Tak cukup sampai di situ, lemahnya negara di hadapan swasta asing ini juga tampak dari terus mundurnya pembangunan smelter yang dijanjikan. Gaung hilirisasi seakan omong kosong di hadapan Freeport. Pembangunan smelter Gresik belum juga dirampungkan PTFI. 

Amanat UU nomor 3 tahun 2020 tentang Pertambangan Minerba untuk menghentikan ekspor mineral mentah termasuk konsentrat tembaga setelah 10 Juni 2023 pun mandul. Freeport menjadi anak emas yang diizinkan mengekspor konsentrat tembaga (copper) sampai smelter yang dibangun mulai operasional pada 2024. 

Padahal, itu artinya, AS bisa lebih lama lagi mengangkut berbagai logam penting, sementara Indonesia hanya mendapatkan pajak dari transaksi tembaga. Di samping itu, yakinkah PTFI tidak akan ingkar janji, termasuk untuk membangun smelter baru di Fakfak, Papua? Akankah smelter yang dibangun adalah smelter pemurnian atau hanya smelter pembuang impuritas?


Tambang Adalah Milik Umat

Lebih dari 55 tahun PTFI ada, hampir semua kebijakan pemerintah atasnya tidak pernah menguntungkan Indonesia.
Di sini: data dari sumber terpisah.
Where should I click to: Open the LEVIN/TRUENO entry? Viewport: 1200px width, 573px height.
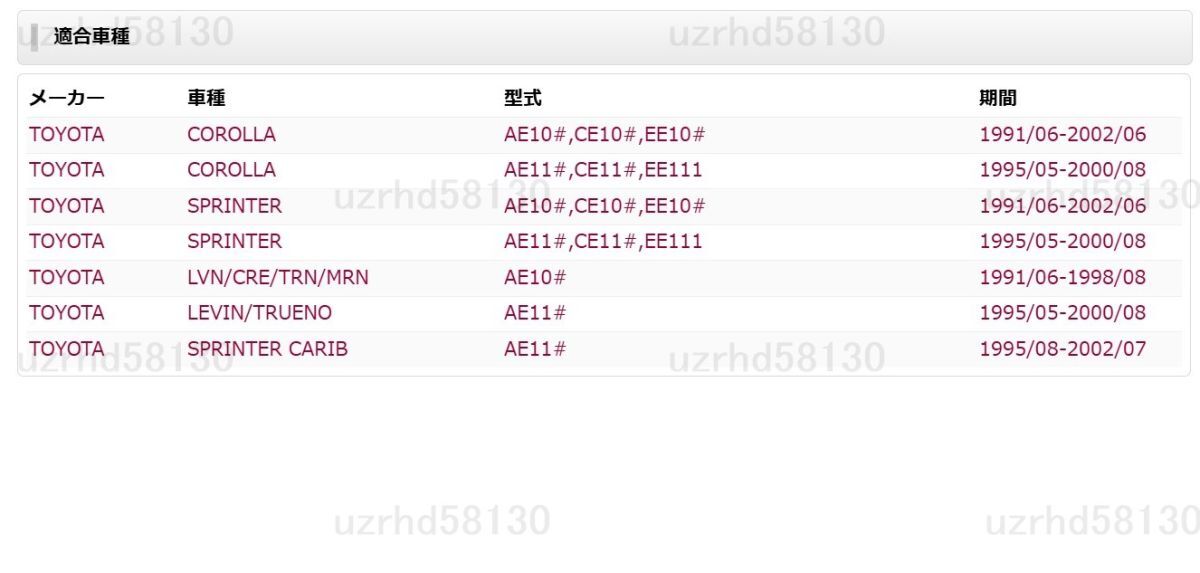pyautogui.click(x=259, y=313)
Penguasaan PTFI atas tambang tembaga, emas, perak, dan mineral lainnya di Indonesia ini tidak terlepas dari hegemoni AS atas dunia sebagai adidaya pemenang perang. Dalam sejarahnya, tambang di Papua ini menjadi konsensus dukungan agar Irian (Papua) menjadi bagian wilayah Indonesia.
Karena itu, wajar saja AS dengan oligarki kapitalis global di belakangnya begitu kuat mencengkeram Indonesia lewat PTFI ini. Lewat sistem demokrasi yang ditanamkan AS, pada akhirnya tambang Freeport hanya menjadi alat politik.
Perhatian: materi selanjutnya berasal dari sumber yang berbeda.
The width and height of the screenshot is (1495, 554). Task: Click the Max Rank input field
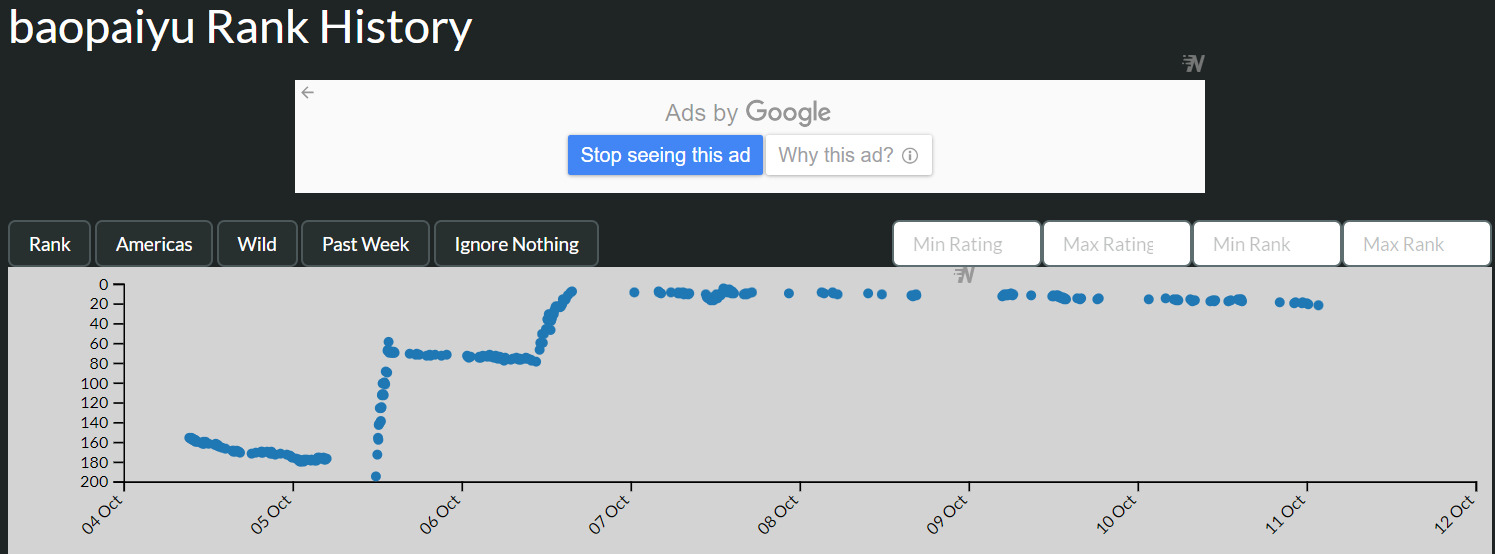coord(1416,244)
Demokrasi yang berbiaya tinggi menjadi wasilah bagi AS memainkan Freeport untuk menyandera para politisi demi melanggengkan penjajahannya. Kasus 'Papa Minta Saham' yang sempat heboh pada 2015 menjadi bukti, menyibak kongkalikong perpanjangan kontrak PTFI. 

Karena itu, pertemuan Jokowi dengan Chairman Freeport McMoRan Washington November lalu dengan ‘oleh-oleh’ lampu hijau perpanjangan izin tambang PTFI di tahun politik ini, bisa diduga tak lepas dari upaya AS mencampuri pesta demokrasi mendatang demi mengunci kekuatan hegemoninya.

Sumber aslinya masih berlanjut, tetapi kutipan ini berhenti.